## Your goal
Please write out each entry below exactly as it appears.

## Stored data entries
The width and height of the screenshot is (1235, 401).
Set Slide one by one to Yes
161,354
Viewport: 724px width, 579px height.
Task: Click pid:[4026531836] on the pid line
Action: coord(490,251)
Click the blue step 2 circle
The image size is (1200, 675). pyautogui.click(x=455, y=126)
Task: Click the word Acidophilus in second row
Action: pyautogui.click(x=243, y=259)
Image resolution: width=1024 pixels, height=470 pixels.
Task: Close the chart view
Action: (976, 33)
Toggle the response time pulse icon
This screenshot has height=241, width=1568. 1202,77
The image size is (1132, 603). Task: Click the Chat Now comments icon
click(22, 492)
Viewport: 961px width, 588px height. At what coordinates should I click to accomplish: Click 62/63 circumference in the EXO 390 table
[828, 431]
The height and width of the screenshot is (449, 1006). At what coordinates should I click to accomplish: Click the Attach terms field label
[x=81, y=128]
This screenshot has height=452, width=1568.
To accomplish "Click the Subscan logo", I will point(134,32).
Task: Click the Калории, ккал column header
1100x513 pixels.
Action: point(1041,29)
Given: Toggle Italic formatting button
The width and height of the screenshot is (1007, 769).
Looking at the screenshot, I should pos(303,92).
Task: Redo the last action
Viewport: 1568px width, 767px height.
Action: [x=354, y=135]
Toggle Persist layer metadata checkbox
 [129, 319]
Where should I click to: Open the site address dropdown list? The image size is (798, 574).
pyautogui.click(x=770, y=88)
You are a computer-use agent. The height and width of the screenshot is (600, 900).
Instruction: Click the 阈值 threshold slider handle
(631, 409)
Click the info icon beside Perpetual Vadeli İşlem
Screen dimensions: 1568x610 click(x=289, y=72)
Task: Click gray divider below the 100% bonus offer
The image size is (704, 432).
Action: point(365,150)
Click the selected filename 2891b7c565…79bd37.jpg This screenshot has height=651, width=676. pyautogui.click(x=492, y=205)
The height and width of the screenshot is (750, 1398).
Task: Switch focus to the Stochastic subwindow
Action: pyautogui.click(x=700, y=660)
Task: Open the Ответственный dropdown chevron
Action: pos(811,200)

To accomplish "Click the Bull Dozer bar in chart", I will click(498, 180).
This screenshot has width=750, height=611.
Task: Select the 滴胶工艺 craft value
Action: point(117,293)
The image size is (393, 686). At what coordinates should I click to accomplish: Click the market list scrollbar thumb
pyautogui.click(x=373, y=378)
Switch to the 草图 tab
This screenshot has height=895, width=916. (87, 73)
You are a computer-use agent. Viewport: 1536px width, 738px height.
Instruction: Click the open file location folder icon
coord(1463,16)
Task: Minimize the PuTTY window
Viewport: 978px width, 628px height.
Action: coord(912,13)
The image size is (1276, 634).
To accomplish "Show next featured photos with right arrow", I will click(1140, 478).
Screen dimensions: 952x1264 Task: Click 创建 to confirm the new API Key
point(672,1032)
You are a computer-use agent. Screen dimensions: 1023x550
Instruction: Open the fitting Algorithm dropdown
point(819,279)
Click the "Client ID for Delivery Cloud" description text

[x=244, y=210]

## Output for this exercise
The width and height of the screenshot is (1235, 401).
Set Slide one by one to Yes
161,354
Viewport: 724px width, 579px height.
Task: Click pid:[4026531836] on the pid line
Action: coord(490,251)
Click the blue step 2 circle
The image size is (1200, 675). pyautogui.click(x=455, y=126)
Task: Click the word Acidophilus in second row
Action: pyautogui.click(x=243, y=259)
Image resolution: width=1024 pixels, height=470 pixels.
Task: Close the chart view
Action: (976, 33)
Toggle the response time pulse icon
This screenshot has height=241, width=1568. 1202,77
The image size is (1132, 603). Task: Click the Chat Now comments icon
click(22, 492)
Viewport: 961px width, 588px height. At what coordinates should I click to accomplish: Click 62/63 circumference in the EXO 390 table
[828, 431]
The height and width of the screenshot is (449, 1006). At what coordinates should I click to accomplish: Click the Attach terms field label
[x=81, y=128]
This screenshot has height=452, width=1568.
To accomplish "Click the Subscan logo", I will point(134,32).
Task: Click the Калории, ккал column header
1100x513 pixels.
Action: point(1041,29)
Given: Toggle Italic formatting button
The width and height of the screenshot is (1007, 769).
Looking at the screenshot, I should pos(303,92).
Task: Redo the last action
Viewport: 1568px width, 767px height.
Action: [x=354, y=135]
Toggle Persist layer metadata checkbox
 [129, 319]
Where should I click to: Open the site address dropdown list? The image size is (798, 574).
pyautogui.click(x=770, y=88)
You are a computer-use agent. The height and width of the screenshot is (600, 900).
Instruction: Click the 阈值 threshold slider handle
(631, 409)
Click the info icon beside Perpetual Vadeli İşlem
Screen dimensions: 1568x610 click(x=289, y=72)
Task: Click gray divider below the 100% bonus offer
The image size is (704, 432).
Action: point(365,150)
Click the selected filename 2891b7c565…79bd37.jpg This screenshot has height=651, width=676. pyautogui.click(x=492, y=205)
The height and width of the screenshot is (750, 1398).
Task: Switch focus to the Stochastic subwindow
Action: pyautogui.click(x=700, y=660)
Task: Open the Ответственный dropdown chevron
Action: pos(811,200)

To accomplish "Click the Bull Dozer bar in chart", I will click(498, 180).
This screenshot has width=750, height=611.
Task: Select the 滴胶工艺 craft value
Action: point(117,293)
The image size is (393, 686). At what coordinates should I click to accomplish: Click the market list scrollbar thumb
pyautogui.click(x=373, y=378)
Switch to the 草图 tab
This screenshot has height=895, width=916. (87, 73)
You are a computer-use agent. Viewport: 1536px width, 738px height.
Instruction: Click the open file location folder icon
coord(1463,16)
Task: Minimize the PuTTY window
Viewport: 978px width, 628px height.
Action: coord(912,13)
The image size is (1276, 634).
To accomplish "Show next featured photos with right arrow", I will click(1140, 478).
Screen dimensions: 952x1264 Task: Click 创建 to confirm the new API Key
point(672,1032)
You are a computer-use agent. Screen dimensions: 1023x550
Instruction: Open the fitting Algorithm dropdown
point(819,279)
Click the "Client ID for Delivery Cloud" description text

[x=244, y=210]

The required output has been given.